A blonde, a brunette, and a redhead are stranded on a desert island. The brunette writes a message in a bottle. The redhead hunts for food. The blonde swims a kilometer offshore, and remembers musty wine drunk during a Parisian dawn.
A duck walks into a bar and orders a beer. The bartender asks how he’d like to pay. “You know that I’m running a tab. Sometimes it feels so long, written on the inner edges of my spirit, an itemized list of each moral failing, each successive regression.” The bartender snickers, “You mean your bill?” The duck refrains from weeping.
Napoleon, Gandhi, and Winston Churchill knock on the gates of heaven. St. Peter emerges, list in hand. He looks at each of them and clears his throat. “This is all merely a construct of the living, to mitigate their dread of the unknown. Excuse me. I’ve got a tape of Gilmore Girls that I’d really like to watch now.”
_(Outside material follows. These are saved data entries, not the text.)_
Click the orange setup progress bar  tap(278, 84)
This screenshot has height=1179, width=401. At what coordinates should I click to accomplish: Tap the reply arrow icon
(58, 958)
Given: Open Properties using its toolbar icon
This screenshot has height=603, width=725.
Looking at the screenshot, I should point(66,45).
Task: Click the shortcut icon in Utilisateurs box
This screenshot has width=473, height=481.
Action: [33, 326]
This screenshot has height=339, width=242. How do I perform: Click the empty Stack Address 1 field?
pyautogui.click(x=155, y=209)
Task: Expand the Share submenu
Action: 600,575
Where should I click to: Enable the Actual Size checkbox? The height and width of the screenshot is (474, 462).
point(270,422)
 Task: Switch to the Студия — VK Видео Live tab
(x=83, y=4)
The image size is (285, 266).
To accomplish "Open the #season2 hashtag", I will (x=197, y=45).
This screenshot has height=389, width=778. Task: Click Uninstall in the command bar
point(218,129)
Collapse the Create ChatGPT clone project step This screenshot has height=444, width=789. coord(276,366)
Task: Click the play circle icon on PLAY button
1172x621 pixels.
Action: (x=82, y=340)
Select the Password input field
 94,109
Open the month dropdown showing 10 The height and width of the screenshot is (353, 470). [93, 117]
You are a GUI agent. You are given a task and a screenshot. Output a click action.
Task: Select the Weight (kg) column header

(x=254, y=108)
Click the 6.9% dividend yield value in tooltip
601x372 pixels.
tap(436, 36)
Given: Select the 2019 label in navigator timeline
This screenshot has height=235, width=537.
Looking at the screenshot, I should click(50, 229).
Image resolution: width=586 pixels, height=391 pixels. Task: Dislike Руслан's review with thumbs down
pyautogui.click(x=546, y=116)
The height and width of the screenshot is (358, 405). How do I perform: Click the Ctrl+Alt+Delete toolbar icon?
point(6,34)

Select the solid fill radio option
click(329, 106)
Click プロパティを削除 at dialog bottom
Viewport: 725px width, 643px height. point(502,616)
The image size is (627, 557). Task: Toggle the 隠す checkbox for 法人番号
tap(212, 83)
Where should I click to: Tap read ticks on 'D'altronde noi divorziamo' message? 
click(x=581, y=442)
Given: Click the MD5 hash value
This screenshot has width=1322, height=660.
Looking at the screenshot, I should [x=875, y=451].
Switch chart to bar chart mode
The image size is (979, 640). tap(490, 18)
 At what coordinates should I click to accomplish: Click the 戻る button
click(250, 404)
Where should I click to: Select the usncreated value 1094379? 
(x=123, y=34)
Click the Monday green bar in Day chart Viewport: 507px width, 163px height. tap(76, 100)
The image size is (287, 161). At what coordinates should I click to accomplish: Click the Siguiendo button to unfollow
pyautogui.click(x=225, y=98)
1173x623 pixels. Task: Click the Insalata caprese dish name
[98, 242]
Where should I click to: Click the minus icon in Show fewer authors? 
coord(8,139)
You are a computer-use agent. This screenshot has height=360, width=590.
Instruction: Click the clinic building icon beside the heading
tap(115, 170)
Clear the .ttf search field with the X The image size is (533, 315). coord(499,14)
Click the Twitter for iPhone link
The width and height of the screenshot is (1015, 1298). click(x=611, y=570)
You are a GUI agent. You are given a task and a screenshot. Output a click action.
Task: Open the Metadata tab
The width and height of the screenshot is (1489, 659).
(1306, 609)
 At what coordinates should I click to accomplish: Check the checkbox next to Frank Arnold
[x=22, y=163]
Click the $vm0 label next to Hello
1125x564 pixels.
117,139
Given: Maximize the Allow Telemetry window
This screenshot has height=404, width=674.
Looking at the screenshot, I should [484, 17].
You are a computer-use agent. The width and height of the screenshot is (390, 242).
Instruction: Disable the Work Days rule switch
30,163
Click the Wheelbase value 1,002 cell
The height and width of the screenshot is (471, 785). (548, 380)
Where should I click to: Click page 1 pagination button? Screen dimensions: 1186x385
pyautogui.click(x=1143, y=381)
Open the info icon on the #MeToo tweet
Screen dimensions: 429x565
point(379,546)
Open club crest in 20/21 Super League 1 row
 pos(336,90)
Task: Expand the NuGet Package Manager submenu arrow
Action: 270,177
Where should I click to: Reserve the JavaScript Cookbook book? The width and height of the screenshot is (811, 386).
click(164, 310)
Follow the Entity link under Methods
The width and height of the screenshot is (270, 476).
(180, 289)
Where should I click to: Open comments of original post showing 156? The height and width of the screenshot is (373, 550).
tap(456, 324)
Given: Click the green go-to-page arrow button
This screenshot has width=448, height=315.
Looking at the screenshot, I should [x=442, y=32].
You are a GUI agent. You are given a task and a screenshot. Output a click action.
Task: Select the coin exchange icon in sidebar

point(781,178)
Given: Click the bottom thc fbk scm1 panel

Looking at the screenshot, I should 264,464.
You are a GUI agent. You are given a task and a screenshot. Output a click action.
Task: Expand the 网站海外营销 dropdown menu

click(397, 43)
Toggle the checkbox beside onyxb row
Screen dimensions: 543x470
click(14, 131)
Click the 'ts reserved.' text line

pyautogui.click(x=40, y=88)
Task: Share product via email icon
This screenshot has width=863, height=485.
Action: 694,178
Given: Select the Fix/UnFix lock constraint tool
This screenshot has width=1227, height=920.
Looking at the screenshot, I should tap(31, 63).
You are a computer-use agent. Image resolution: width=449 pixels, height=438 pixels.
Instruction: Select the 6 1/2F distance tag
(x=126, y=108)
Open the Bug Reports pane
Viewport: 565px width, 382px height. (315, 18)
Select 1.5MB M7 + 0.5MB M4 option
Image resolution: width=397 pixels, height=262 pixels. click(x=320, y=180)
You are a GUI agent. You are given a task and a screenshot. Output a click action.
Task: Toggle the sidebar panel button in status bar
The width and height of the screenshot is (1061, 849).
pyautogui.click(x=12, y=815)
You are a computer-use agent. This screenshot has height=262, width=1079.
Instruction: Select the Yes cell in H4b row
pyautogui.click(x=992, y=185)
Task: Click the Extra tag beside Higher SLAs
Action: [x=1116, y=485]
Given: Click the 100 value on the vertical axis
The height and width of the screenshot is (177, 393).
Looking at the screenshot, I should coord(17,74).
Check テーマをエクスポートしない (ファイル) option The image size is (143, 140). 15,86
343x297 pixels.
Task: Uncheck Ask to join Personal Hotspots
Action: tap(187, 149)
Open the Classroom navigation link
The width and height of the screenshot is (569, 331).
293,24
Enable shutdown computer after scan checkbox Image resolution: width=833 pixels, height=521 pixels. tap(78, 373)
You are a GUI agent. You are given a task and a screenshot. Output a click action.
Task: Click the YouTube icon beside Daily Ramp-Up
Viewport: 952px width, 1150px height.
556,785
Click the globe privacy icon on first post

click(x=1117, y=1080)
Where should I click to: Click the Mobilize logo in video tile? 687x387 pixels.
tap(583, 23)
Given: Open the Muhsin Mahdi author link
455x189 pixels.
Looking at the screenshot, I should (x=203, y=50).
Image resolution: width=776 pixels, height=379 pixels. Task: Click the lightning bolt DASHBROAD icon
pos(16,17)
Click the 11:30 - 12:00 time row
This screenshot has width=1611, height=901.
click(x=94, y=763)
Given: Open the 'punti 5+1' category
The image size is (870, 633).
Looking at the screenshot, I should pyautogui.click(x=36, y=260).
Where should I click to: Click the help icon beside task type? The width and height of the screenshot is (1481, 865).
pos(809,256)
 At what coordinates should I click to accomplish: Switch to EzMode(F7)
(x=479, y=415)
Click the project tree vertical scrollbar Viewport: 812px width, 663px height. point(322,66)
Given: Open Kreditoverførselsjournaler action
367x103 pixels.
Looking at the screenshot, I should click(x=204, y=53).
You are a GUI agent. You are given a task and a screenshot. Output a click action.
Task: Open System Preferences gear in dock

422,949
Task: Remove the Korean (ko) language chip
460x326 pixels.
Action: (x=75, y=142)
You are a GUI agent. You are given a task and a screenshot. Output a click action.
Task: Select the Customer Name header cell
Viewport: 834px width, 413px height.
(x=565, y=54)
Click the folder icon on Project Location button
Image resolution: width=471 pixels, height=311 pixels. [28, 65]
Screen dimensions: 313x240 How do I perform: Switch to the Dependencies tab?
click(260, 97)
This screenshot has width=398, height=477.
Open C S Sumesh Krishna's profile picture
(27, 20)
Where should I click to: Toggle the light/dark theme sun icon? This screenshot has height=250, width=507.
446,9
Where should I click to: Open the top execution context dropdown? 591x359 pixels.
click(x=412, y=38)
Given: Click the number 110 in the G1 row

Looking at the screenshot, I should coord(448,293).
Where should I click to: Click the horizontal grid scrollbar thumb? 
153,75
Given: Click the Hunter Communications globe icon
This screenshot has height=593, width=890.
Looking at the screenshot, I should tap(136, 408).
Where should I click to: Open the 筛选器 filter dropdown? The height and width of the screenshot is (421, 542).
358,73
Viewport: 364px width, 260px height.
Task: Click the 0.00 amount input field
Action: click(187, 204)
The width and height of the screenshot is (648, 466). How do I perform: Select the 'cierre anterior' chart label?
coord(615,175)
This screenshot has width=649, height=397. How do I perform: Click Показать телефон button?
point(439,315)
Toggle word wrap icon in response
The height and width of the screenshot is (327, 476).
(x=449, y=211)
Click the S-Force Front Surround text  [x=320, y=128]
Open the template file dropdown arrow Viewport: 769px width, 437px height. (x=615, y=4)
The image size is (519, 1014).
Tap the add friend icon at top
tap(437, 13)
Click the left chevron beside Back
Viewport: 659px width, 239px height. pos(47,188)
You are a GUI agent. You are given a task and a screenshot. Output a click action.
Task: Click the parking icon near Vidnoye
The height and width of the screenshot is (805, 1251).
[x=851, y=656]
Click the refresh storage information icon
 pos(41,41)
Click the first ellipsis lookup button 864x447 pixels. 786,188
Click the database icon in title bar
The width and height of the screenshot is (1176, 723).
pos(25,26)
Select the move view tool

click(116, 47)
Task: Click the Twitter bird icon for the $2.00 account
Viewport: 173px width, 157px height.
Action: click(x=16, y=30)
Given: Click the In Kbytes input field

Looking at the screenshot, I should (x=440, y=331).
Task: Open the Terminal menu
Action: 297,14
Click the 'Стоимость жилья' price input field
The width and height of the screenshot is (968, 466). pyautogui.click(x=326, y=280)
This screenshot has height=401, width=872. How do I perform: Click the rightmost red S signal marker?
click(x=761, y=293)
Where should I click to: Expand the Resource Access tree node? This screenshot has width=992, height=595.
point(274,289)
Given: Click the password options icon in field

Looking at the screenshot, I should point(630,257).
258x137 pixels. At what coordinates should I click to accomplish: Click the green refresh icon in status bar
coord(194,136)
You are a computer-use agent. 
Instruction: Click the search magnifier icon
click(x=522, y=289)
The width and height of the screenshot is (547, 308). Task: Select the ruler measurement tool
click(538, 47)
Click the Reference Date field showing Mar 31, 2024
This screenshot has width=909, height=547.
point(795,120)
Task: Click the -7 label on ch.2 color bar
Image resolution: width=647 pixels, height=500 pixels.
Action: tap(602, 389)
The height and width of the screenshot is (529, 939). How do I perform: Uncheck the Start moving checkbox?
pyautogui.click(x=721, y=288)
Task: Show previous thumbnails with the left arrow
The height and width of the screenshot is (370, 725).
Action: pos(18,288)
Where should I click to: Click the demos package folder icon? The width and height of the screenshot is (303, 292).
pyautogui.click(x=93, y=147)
A man requires surgery for a broken arm. As the doctor is fitting his cast, the man asks, “Doctor, when this thing c omes off, will I be able to play the violin?” The doctor responds, “Why is it that a man’s sexuality is inextricably linked to his fortunes? That’s a lot of pressure, you know.”
How many nymphomaniacs does it take to change a lightbulb? Three: One to hold it, one to flirt with it, and one to scrub the floor, corner to corner.
Santa Claus, the Easter Bunny, and the Tooth Fairy go to the welfare office. They wait in the lobby for hours before the case worker calls them each in turn. When asked for a Social Security number, each fills in “000-00-0000.” The case worker goes home and sighs to her husband about her aching joints, the dreary commute, and the grinding uniformity of imaginary characters with shamelessly real hunger.